[Dataset items]
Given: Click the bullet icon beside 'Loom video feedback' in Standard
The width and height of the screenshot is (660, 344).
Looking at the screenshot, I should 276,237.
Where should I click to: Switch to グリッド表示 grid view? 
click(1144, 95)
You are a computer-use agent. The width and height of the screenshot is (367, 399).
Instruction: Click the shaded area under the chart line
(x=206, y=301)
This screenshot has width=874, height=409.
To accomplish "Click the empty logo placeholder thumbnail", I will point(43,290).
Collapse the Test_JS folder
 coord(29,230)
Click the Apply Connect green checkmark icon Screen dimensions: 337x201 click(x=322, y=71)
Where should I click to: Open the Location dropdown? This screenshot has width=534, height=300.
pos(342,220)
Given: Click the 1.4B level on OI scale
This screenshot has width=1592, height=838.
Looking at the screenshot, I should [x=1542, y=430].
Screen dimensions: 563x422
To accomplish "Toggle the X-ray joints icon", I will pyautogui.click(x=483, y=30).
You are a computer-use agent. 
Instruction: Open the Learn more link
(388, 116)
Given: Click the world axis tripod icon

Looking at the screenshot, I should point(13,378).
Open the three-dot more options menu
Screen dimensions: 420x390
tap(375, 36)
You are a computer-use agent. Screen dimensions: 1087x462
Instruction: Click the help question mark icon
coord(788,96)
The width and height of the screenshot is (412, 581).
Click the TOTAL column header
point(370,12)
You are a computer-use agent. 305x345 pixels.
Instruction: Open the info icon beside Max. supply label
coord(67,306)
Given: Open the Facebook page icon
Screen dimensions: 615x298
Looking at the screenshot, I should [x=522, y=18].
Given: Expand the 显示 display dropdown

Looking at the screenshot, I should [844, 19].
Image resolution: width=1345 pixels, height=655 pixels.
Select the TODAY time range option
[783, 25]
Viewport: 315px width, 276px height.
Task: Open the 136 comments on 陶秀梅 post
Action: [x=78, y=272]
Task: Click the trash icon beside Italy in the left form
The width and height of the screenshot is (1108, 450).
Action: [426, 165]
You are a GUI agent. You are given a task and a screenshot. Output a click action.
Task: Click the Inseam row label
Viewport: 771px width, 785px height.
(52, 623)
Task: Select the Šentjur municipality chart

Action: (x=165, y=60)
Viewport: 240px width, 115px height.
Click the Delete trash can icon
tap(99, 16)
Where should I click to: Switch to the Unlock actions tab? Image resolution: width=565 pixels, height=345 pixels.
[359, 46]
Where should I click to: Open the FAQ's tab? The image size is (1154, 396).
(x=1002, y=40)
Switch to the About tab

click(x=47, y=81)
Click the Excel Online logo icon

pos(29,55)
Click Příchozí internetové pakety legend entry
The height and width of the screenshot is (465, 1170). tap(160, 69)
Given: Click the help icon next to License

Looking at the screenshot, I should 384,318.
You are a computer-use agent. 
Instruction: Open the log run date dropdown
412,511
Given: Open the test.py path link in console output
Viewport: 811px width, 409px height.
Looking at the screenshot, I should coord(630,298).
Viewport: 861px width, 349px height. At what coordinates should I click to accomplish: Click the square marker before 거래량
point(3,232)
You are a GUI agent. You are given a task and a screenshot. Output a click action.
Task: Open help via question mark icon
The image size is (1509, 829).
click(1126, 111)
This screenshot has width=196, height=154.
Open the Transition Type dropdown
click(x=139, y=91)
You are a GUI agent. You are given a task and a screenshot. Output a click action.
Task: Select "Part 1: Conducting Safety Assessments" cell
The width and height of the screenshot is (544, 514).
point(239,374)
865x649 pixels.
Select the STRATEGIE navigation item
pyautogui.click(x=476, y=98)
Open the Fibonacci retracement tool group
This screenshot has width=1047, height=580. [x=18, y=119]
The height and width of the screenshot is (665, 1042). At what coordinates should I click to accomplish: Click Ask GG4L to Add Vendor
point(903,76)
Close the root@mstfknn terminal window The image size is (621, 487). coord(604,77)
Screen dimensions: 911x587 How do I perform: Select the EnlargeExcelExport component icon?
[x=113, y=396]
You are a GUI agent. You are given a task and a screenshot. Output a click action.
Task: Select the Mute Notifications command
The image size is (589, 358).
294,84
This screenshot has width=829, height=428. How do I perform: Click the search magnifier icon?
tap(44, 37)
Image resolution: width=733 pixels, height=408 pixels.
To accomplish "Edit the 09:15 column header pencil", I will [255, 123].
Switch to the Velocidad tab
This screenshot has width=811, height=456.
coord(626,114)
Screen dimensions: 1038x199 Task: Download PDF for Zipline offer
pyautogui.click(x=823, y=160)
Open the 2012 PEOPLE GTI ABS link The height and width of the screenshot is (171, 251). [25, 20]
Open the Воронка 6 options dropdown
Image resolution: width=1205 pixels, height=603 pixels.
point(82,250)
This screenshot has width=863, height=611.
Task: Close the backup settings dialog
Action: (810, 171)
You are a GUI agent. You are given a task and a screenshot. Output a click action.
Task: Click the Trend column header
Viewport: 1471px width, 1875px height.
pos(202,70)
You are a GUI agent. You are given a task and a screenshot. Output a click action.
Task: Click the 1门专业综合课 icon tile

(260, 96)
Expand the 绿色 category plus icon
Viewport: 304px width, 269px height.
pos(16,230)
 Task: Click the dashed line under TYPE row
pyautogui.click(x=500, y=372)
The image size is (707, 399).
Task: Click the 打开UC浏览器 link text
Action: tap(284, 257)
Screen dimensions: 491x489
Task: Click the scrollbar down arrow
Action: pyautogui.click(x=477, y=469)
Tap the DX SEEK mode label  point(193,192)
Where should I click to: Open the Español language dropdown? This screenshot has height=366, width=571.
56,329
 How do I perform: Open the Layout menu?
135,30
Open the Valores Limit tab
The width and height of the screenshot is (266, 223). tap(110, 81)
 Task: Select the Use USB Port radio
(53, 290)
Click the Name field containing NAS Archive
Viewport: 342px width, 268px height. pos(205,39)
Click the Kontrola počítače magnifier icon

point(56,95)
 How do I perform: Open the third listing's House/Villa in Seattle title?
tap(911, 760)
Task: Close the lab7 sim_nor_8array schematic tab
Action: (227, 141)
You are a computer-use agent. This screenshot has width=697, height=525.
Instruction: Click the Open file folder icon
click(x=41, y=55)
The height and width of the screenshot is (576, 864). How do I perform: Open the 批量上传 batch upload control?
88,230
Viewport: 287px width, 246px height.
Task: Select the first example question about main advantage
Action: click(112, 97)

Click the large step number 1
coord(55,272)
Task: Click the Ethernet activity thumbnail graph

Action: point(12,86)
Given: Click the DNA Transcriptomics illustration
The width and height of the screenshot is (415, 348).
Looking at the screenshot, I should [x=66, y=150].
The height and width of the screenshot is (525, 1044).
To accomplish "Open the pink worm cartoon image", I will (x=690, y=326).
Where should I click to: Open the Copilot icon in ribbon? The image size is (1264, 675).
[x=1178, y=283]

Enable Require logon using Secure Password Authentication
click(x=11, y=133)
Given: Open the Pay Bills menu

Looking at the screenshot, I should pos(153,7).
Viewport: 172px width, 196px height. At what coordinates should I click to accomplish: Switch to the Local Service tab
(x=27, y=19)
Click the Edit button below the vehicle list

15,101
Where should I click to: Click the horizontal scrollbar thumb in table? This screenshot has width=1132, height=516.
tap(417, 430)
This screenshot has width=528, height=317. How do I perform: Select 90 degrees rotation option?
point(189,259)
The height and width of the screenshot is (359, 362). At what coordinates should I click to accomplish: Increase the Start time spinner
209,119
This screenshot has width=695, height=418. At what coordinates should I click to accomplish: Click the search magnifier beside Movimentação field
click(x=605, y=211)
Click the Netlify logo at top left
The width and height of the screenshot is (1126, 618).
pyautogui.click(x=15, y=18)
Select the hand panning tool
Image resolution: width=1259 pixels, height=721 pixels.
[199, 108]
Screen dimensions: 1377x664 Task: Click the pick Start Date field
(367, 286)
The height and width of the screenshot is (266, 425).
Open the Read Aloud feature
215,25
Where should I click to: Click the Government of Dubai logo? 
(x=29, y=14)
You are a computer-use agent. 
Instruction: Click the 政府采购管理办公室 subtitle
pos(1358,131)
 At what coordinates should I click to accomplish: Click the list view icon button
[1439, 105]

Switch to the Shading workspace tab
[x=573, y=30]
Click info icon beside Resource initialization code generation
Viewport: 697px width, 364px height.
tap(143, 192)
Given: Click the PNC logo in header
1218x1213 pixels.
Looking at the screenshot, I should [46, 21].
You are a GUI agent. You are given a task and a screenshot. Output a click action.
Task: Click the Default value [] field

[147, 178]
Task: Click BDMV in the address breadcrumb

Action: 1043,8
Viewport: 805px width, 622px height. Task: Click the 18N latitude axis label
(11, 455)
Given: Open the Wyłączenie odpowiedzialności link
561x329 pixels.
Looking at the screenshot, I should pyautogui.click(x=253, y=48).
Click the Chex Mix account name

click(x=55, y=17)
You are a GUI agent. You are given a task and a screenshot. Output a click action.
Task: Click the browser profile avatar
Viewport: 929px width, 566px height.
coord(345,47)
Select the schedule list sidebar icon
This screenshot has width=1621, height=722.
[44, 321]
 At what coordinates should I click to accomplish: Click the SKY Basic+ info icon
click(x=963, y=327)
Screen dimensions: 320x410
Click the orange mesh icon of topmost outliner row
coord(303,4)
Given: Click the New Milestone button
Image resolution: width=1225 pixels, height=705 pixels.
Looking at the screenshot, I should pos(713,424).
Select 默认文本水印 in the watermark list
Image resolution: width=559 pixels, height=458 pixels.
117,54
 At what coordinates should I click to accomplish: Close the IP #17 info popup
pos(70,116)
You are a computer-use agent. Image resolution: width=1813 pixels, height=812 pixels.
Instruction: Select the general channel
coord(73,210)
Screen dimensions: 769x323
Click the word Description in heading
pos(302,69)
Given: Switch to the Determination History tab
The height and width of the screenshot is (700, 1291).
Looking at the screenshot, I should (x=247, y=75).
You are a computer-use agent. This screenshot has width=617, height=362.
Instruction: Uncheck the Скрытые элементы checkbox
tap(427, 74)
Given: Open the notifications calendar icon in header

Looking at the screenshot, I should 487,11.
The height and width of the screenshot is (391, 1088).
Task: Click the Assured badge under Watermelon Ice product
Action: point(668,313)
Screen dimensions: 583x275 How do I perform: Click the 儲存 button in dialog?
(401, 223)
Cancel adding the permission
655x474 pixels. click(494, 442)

> DIRECTIONS: Copy out the lines above that hold the string "will".

> REPLY:
To accomplish "Click the empty logo placeholder thumbnail", I will point(43,290).
To accomplish "Toggle the X-ray joints icon", I will pyautogui.click(x=483, y=30).
To accomplish "Edit the 09:15 column header pencil", I will [255, 123].
To accomplish "Open the pink worm cartoon image", I will (x=690, y=326).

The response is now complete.